Debo confesar que desde que el apocalíptico Ratzinger, digo, perdón, Su Santidad Benedicto XVI, arremetió en su homilía contra el marxismo, siento tentaciones de hacerme seguidora del viejo don Carlos. Pero intentaré refrenar este impulso retrógrado, nacido por el acicate de un discurso reaccionario, y escribiré el artículo que pensaba hacer antes de escuchar el sermón.

Y la cuestión que lleva tiempo dando vueltas dentro de mi cabeza es la de la necesidad de reflexionar sobre el comunismo. Sobre los excesos que se han cometido en todo el mundo en su nombre. Y sobre lo relativamente poco que se habla de ello. Mientras el nazismo es reconocido mundialmente como el horror que es, el comunismo es contemplado aún con indudable simpatía, como si las atrocidades cometidas por los regímenes comunistas fueran excepciones perversas de un sistema estupendo. Pero el problema es que ese sistema estupendo ha creado un infierno allí donde se ha aplicado. En la URSS, ya se sabe, ha matado a un mínimo de veinte millones de personas con purgas, ejecuciones sumarias y campos de concentración genocidas. En Camboya, los jemeres rojos asesinaron en campos de exterminio a un tercio de la población del país. Miremos hacia donde miremos, ya sea la China maoísta, o los distintos países del Telón de Acero, o Vietnam del Norte, o Cuba, allí donde se ha establecido el comunismo la realidad se ha convertido en una pesadilla.
--------------------
--- Objetivo del ejercicio ---
Explica, a partir del texto mostrado, por qué quien escribe afirma sentir tentaciones de hacerse seguidora del viejo don Carlos. Responde en una a tres oraciones.

--- Contenido del material ---
--------------------
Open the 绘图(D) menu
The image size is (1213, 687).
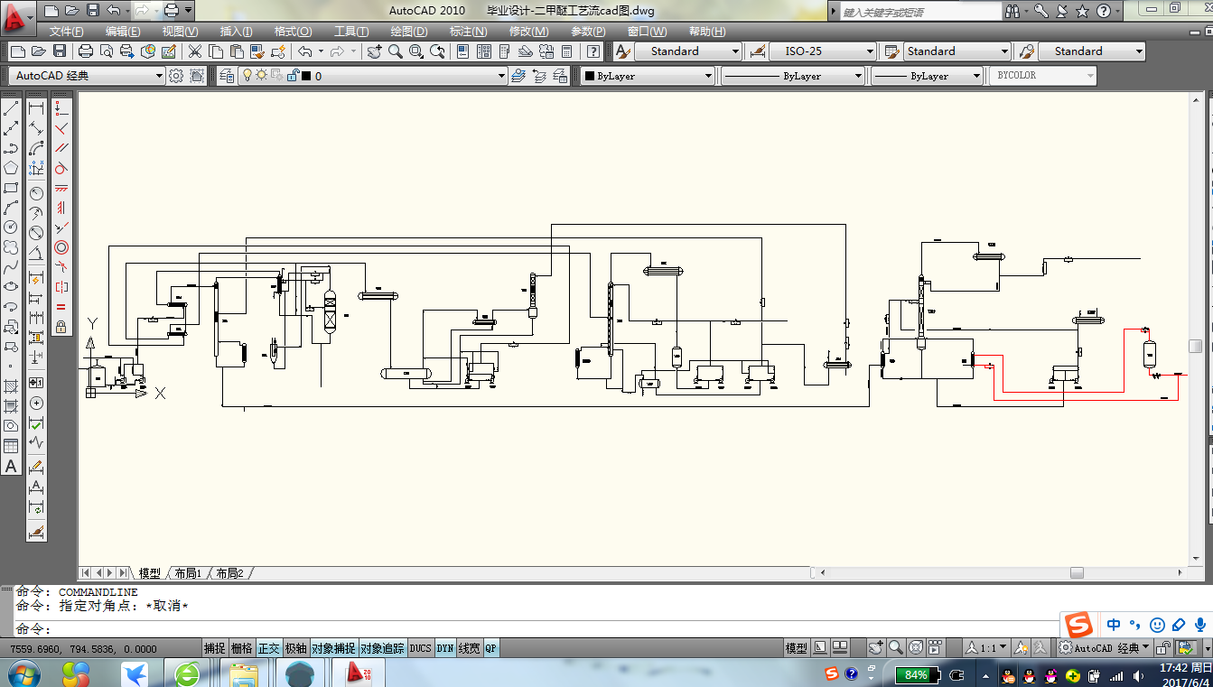coord(408,32)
--------------------
--- Respuesta de la tarea ---
Esas tentaciones surgen porque Benedicto XVI arremetió contra el marxismo en su homilía. Quien escribe presenta ese impulso como nacido por el acicate de un discurso que califica de reaccionario.